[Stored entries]
=== Section Start ===

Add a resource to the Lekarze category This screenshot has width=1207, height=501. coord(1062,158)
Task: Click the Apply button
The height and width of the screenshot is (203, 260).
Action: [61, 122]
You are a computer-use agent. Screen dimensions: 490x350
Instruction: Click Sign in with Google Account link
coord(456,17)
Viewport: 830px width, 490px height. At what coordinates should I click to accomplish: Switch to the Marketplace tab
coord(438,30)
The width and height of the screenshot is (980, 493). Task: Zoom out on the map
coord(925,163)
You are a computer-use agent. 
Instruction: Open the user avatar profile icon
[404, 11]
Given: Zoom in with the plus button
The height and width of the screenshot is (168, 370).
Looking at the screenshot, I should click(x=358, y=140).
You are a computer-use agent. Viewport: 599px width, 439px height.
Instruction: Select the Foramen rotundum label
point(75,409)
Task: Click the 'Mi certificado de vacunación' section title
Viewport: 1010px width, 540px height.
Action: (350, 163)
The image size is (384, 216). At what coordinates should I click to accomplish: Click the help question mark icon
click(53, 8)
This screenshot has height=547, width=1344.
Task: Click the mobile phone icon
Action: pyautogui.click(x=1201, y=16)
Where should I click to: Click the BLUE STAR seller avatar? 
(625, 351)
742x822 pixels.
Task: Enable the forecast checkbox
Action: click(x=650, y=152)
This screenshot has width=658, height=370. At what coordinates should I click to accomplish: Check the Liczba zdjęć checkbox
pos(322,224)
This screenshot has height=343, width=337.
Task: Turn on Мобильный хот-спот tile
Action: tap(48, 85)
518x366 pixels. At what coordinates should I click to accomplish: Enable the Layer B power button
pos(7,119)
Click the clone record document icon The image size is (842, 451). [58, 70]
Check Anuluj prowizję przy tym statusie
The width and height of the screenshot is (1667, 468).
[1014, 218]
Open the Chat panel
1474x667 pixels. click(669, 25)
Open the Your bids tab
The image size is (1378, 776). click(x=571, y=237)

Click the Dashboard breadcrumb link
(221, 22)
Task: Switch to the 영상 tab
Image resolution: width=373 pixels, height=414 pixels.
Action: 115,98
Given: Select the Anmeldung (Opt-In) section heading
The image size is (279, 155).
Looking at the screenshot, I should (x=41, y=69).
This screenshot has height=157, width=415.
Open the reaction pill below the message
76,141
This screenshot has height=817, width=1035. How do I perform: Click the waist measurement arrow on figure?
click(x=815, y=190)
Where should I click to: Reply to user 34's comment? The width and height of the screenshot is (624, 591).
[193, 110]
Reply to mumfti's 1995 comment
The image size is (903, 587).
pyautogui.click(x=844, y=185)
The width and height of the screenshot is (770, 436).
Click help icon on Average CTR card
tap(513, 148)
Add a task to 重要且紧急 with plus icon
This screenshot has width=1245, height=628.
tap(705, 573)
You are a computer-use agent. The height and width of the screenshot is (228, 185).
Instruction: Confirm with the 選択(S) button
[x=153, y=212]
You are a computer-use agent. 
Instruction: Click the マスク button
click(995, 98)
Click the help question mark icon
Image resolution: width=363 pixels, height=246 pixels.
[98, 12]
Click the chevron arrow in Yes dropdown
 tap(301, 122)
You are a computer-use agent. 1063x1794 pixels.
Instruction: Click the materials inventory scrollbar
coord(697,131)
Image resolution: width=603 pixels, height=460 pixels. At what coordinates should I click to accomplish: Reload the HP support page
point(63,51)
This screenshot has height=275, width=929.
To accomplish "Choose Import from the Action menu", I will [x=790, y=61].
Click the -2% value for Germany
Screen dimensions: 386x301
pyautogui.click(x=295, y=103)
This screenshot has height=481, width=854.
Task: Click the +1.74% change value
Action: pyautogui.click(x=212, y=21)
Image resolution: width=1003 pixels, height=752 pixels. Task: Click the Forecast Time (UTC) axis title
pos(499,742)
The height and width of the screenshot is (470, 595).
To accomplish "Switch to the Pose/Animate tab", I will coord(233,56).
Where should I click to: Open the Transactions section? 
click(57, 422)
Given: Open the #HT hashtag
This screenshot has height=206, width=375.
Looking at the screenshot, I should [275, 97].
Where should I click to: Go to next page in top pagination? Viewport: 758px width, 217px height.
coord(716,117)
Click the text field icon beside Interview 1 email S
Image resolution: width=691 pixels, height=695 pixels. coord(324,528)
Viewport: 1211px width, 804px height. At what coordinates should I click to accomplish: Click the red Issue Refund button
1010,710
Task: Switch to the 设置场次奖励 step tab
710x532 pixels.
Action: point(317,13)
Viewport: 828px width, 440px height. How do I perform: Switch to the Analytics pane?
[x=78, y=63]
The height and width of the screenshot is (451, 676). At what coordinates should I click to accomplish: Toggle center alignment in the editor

=== Section End ===

**Problem to solve:** Read through the entries above, and wherever a line holds the string "will", copy it.

**Your solution:**
To accomplish "Choose Import from the Action menu", I will [x=790, y=61].
To accomplish "Switch to the Pose/Animate tab", I will coord(233,56).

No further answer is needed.